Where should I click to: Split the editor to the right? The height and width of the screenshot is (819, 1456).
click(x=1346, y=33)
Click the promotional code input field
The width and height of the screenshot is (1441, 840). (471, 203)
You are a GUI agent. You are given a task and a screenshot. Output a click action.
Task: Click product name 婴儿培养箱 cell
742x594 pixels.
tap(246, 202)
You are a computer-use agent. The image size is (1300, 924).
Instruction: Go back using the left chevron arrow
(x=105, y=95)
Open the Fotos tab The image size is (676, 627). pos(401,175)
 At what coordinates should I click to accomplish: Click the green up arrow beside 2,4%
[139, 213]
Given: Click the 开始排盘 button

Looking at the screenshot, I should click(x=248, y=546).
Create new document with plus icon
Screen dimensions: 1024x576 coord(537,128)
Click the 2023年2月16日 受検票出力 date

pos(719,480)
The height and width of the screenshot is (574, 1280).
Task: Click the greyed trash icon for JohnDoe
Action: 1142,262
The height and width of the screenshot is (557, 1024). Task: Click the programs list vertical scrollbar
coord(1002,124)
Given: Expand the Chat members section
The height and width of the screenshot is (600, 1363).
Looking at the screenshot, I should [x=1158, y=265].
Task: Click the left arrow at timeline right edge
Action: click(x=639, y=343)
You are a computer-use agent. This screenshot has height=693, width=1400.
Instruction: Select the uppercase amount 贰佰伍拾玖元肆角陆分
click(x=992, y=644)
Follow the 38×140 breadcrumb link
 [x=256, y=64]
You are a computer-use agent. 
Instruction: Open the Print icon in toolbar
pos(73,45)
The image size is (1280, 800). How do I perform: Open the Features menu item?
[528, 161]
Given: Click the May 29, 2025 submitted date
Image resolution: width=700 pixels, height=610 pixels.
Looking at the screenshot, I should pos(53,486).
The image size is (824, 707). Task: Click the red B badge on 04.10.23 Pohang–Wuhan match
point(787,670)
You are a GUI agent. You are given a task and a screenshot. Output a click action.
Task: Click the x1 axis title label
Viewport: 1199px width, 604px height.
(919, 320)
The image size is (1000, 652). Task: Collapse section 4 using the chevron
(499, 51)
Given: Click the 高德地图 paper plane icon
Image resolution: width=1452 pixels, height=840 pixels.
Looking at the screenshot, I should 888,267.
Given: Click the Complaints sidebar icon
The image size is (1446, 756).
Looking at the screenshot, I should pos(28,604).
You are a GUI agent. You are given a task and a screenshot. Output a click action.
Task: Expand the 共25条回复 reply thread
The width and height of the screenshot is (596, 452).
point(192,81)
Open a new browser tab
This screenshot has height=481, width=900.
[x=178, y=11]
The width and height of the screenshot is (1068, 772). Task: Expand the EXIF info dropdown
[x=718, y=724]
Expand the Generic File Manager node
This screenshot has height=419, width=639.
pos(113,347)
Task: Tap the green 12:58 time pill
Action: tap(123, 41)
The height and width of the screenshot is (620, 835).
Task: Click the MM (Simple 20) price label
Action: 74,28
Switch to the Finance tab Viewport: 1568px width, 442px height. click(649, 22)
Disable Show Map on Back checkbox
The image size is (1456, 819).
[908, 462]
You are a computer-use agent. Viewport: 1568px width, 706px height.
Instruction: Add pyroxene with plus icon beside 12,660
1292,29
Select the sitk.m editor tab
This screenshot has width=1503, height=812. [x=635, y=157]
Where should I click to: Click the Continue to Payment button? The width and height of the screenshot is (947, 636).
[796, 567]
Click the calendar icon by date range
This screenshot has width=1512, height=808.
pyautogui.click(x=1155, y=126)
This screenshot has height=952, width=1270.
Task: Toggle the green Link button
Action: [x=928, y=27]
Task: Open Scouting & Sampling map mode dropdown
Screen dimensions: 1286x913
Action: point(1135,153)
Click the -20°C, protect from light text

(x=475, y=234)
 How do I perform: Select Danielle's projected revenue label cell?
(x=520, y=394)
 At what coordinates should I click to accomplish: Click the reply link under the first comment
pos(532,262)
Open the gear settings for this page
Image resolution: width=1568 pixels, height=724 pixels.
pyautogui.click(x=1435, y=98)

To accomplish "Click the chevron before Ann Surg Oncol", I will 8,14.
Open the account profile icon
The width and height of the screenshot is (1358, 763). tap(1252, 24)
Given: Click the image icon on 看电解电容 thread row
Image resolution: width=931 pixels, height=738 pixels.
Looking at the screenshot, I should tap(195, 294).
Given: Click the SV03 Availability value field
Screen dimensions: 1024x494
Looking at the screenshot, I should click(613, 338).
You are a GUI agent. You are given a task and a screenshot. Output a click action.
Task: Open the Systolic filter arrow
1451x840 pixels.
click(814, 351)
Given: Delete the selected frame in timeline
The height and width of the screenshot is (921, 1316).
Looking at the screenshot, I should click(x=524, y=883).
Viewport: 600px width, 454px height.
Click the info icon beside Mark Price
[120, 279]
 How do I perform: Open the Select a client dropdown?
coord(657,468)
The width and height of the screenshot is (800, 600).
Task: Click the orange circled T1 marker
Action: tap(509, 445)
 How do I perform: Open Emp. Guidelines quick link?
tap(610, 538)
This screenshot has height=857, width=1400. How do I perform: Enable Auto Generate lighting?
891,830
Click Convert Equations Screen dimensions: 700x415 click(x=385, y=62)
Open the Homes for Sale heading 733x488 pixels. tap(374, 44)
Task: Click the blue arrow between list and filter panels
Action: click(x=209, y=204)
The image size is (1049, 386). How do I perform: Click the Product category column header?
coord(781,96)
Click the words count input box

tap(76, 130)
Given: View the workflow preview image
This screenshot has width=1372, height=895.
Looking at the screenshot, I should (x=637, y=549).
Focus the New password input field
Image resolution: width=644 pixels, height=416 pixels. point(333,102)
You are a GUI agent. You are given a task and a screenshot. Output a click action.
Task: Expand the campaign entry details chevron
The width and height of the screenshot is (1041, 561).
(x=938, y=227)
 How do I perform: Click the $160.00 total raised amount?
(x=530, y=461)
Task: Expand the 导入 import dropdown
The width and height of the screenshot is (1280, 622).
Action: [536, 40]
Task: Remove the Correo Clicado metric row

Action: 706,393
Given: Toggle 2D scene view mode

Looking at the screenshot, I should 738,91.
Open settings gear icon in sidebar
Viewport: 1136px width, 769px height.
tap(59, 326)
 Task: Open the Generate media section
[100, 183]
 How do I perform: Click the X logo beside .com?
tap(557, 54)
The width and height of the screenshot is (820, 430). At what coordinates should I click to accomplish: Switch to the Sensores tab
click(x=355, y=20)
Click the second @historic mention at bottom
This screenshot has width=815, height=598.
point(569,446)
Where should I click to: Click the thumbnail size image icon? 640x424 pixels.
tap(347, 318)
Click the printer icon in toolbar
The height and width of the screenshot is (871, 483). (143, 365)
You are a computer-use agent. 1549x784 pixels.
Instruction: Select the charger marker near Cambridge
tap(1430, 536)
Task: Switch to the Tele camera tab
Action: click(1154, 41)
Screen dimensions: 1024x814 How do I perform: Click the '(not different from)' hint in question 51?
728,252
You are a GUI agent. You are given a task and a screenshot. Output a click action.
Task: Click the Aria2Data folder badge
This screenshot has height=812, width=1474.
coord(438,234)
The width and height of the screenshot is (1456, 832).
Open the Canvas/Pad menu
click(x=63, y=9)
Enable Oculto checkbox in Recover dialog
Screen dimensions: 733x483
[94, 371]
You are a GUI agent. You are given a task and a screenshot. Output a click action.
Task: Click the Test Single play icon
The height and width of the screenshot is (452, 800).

==========

▶ **Problem description**
Copy out everything in the listing above, from the line containing "The image size is (1049, 386)." down to the line containing "tap(557, 54)", keeping each line verbatim.

▶ **Expected output**
The image size is (1049, 386). How do I perform: Click the Product category column header?
coord(781,96)
Click the words count input box

tap(76, 130)
Given: View the workflow preview image
This screenshot has width=1372, height=895.
Looking at the screenshot, I should (x=637, y=549).
Focus the New password input field
Image resolution: width=644 pixels, height=416 pixels. point(333,102)
You are a GUI agent. You are given a task and a screenshot. Output a click action.
Task: Expand the campaign entry details chevron
The width and height of the screenshot is (1041, 561).
(x=938, y=227)
 How do I perform: Click the $160.00 total raised amount?
(x=530, y=461)
Task: Expand the 导入 import dropdown
The width and height of the screenshot is (1280, 622).
Action: [536, 40]
Task: Remove the Correo Clicado metric row

Action: 706,393
Given: Toggle 2D scene view mode

Looking at the screenshot, I should 738,91.
Open settings gear icon in sidebar
Viewport: 1136px width, 769px height.
tap(59, 326)
 Task: Open the Generate media section
[100, 183]
 How do I perform: Click the X logo beside .com?
tap(557, 54)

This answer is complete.